▶ _Extrait du texte_:

——

Les autres régions peu chargées
en légions sont plus stables mais on peut y envoyer rapidement les légions
alentours. De plus, on garde des troupes auxiliaires sur place. En Gaule, une cohorte se déplace
pour répondre en cas de problème.
Ainsi
l’armée peut avoir plusieurs rôles et effets. L’empereur, chef militaire
suprême est en charge de mener les grandes campagnes militaires, de démobiliser
les vétérans et de faire des dons à l’armée.
3.
Les autres formes de maintien de l’ordre
Tout d’abord les gouverneurs de
provinces ont des soldats sous leurs ordres mais cela semble assez faible vu les écrits de Pline à Trajan.
On pense que les cités avaient en charge
le maintien de l’ordre. En Orient, on a des magistrats contrôlant les
forces de police locales : les
irénarques. En Occident, les équivalents sont les édiles. Le personnel de base est alors dans la cité, même si
les exécutions reviennent au moins au choix du gouverneur. Cela permet une
économie de moyens pour l’Empire, qui s’occupe uniquement des cas graves. Le
pouvoir romain n’est pas un pouvoir militaire omniprésent. C’est un élément de
romanisation de plus.
II.
Troubles et
révoltes dans les provinces
1.
Une insécurité endémique ?
Dans
l’antiquité, on est dans un monde de cités et traditionnellement, on voyageur
qui traverse l’Empire a des risques d’agression assez élevés. Le monde romain est plutôt dangereux
même s’il existe une période de paix dans l’Empire sur ce plan. Ainsi sur les
voyages par mer, les Romains ont
réellement éradiqué la piraterie malgré quelques zones dangereuses. Par contre,
on peut encore être réduit en esclavage. L’Empire n’assure pas la protection du
statut, la déchéance est possible même si le premier et le second siècles
sont bien moins dangereux. Idem concernant l’insécurité des campagnes.

——

▶ _Données enregistrées_:
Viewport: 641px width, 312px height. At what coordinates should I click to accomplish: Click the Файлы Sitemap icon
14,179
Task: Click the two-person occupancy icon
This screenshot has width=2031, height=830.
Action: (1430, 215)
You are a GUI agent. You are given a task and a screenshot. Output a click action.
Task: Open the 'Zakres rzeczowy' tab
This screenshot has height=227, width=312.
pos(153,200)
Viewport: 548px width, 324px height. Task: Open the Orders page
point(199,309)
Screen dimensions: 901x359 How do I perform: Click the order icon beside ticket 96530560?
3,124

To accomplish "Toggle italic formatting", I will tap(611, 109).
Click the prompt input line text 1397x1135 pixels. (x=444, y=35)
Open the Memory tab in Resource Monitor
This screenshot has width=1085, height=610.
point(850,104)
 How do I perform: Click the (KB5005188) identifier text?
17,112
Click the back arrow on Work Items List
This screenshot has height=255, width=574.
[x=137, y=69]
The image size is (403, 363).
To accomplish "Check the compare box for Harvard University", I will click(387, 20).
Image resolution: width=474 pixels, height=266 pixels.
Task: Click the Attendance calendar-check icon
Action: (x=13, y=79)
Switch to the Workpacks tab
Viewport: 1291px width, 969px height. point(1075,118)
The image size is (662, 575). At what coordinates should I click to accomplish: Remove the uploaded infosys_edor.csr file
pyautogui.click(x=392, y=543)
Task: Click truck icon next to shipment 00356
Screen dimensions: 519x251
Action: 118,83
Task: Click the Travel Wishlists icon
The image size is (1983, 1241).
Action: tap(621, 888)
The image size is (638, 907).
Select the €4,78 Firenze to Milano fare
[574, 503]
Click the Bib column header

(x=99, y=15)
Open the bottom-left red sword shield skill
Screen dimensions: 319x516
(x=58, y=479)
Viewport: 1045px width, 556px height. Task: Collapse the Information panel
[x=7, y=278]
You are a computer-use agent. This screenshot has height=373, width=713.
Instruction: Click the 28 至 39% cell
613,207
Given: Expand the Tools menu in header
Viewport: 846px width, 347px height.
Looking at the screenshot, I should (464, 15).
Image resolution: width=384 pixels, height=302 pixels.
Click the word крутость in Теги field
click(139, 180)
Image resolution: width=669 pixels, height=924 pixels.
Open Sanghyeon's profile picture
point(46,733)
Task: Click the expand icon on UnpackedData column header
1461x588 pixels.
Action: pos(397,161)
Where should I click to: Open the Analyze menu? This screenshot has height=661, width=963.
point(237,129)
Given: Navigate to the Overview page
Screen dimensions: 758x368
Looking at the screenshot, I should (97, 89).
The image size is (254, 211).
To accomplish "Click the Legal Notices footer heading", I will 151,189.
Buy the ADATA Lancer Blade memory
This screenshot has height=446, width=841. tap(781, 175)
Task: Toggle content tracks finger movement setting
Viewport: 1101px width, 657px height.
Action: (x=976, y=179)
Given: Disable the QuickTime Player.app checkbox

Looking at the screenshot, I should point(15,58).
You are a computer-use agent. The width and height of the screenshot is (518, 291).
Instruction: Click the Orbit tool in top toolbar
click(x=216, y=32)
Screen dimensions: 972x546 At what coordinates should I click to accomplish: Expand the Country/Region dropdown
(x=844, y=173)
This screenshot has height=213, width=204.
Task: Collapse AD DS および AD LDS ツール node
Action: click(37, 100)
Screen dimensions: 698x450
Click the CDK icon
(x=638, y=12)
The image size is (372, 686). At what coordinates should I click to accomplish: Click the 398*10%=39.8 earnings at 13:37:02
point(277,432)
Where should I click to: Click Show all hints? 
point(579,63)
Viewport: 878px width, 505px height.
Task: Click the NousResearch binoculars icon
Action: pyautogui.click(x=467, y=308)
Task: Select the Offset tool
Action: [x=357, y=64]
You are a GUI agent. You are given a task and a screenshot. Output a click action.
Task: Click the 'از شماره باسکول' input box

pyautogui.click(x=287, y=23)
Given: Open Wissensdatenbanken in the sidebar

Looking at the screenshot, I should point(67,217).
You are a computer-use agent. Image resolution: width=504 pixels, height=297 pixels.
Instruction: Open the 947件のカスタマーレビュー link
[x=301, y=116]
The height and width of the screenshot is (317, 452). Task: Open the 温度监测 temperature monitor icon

——

▶ _Travail à faire_:
[a] Relevez toutes les tâches que l'extrait sur l'ordre dans l'Empire romain attribue à l'empereur.
[b] Prolongez le texte sur l'ordre dans l'Empire romain à partir de sa dernière phrase.
Vous n'avez pas besoin des données pour ce travail.

▶ _Corrigé_:
[a]
- Mener les grandes campagnes militaires
- Démobiliser les vétérans
- Faire des dons à l'armée

[b]
Après les années 180, on a plus d’insécurité avec une période de crise
(peste, brigandage, conflits, …). Cela
se double de plus, d’un problème de sources peu nombreuses très embellies
et proches du style des romans. Selon Apulée, la plus grande peur restant la déchéance
du statut.
2.
Protestations et émeutes
La plupart des émeutes sous
l’Empire sont dirigées soit contre la fiscalité et les abus des gouverneurs,
soit contre les autorités locales
(civiques ou municipales). Sur le plan local, certaines régions sont des
populations urbaines réactives. Ainsi, les pouvoirs locaux ont tendance à voir
des émeutes courantes contre les notables qui spéculent sur les matières
premières en cas de famine, … C’est
surtout le cas en Orient, peut être sous l’effet des sources aussi. Les émeutes
semblent surtout urbaines puisqu’on a facilement la création d’associations de
citoyens. Du coup, l’Empire condamne ses associations de peur du risque
d’agitations qui en découlerait.
Avant les révoltes, on a aussi
des agitations des provinciaux contre les autorités romaines pouvant aboutir à
des procès contre les gouverneurs.
On a alors des accusations contre le gouverneur destinées à l’empereur. On voit
donc des ambassadeurs en charge d’aller voir l’empereur pour dénoncer
l’attitude desdits ambassadeurs. Cela peut fonctionner puisque Pline
défendant les cités de Bythinie contre Classicus, celui-ci fut condamné. L’empereur
est un recours pour les protestations légales en cas de problème d’abus ou de
besoins financiers.
Mais il existe aussi des
comportements injustes qui font de grandes révoltes. Ainsi en 21, sous Tibère, on a en Gaule des lois supprimant des
exemptions fiscales qui bénéficiaient à des cités gauloises privilégiées. Les
Eduens alliés des Romains sont touchés. Les notables gaulois, surtout éduens et
trévires, vont alors organiser une révolte qui se propage rapidement. Les
dirigeants de la révolte sont des citoyens romains issus de familles romaines
anciennes : Iulius Sacrovir et Iulius Florus. Cette révolte contre une
mesure précise partie de l’Est et toucha rapidement l’Ouest (Angers et Tours).
Les Romains en difficulté utilisèrent la cohorte de Gaule qui est parvenue à
réprimer cette insurrection. Ce genre de
révoltes est régulier. Elles sont plus ou moins dures à réprimer mais la
fiscalité reste un facteur d’insurrections.
3.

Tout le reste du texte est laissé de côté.